The Joliot-Curies eventually concluded that some of the aluminum and boron in their samples had been transformed into new chemical elements. Moreover, these new elements were radioactive: having absorbed two protons and two neutrons from the alpha particles, aluminum had become a radioactive isotope of phosphorus, while boron had become a radioactive isotope of nitrogen. Within a short time, the Joliot-Curies produced many new radioactive elements.

In 1935, Irène Joliot-Curie and Frédéric Joliot were jointly awarded the Nobel Prize in Chemistry "for their synthesis of new radioactive elements." In his presentation speech on behalf of the Royal Swedish Academy of Sciences, K.W. Palmearer reminded Joliot-Curie of how, 24 years earlier, she had been present at a similar ceremony when her mother received the Nobel Prize in Chemistry. "In collaboration with your husband," Palmearer said, "you have worthily continued this brilliant tradition."

A year after receiving the Nobel Prize, Joliot-Curie became a full professor at the Sorbonne, where she had been lecturing since 1932. She also maintained her position at the Curie Institute and continued her research on radioactivity. In the late 1930s, Joliot-Curie made several important discoveries working with uranium, coming tantalizingly close to discovering that neutron bombardment could split (fission) the uranium atom. Pursuing the same line of experiments, German physicist Otto Hahn and his colleagues Fritz Strassmann and Lise Meitner achieved uranium fission in 1938.

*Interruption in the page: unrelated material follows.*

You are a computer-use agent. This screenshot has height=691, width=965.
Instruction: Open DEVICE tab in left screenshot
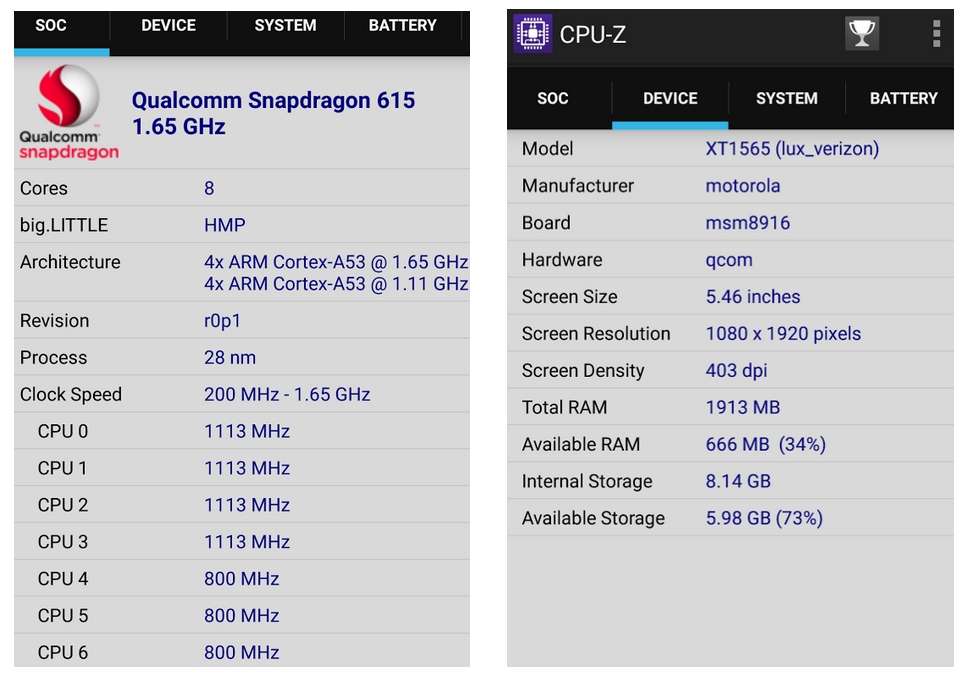point(168,25)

Political Activism and the War Years

Meanwhile, Joliot-Curie had become increasingly active politically, serving in 1936 for four months as Undersecretary of State of Scientific Research in the government of Léon Blum. Despite the German occupation of France in 1940, Joliot-Curie and her husband remained in Paris, where Joliot became involved with the Resistance. When suspicion of his activities mounted in 1944, and he went into hiding that autumn, Joliot-Curie and their two children fled to Switzerland, where they remained until the liberation of France.

In 1946, Joliot-Curie was appointed the Director of the Curie Institute. She also served from 1946 to 1950 on the French Commissariat for Atomic Energy. Deeply concerned throughout her life with issues of women's social and intellectual advancement, she was on the National Committee of the Union of French Women and worked with the World Peace Council. By the early 1950s, her health was beginning to deteriorate, presumably from the cumulative effects of radiation exposure. Joliot-Curie died in Paris on March 17, 1956, from acute leukemia.

A tall, slender woman known for her patience and even temperament, Joliot-Curie was an accomplished swimmer, skier, and hiker. In addition to the Nobel Prize, she received honorary degrees from many universities and was a member of numerous scientific societies. She was awarded the Barnard Gold Medal for Meritorious Service to Science from Columbia University in 1940 and was a Chevalier of the French Legion of Honor.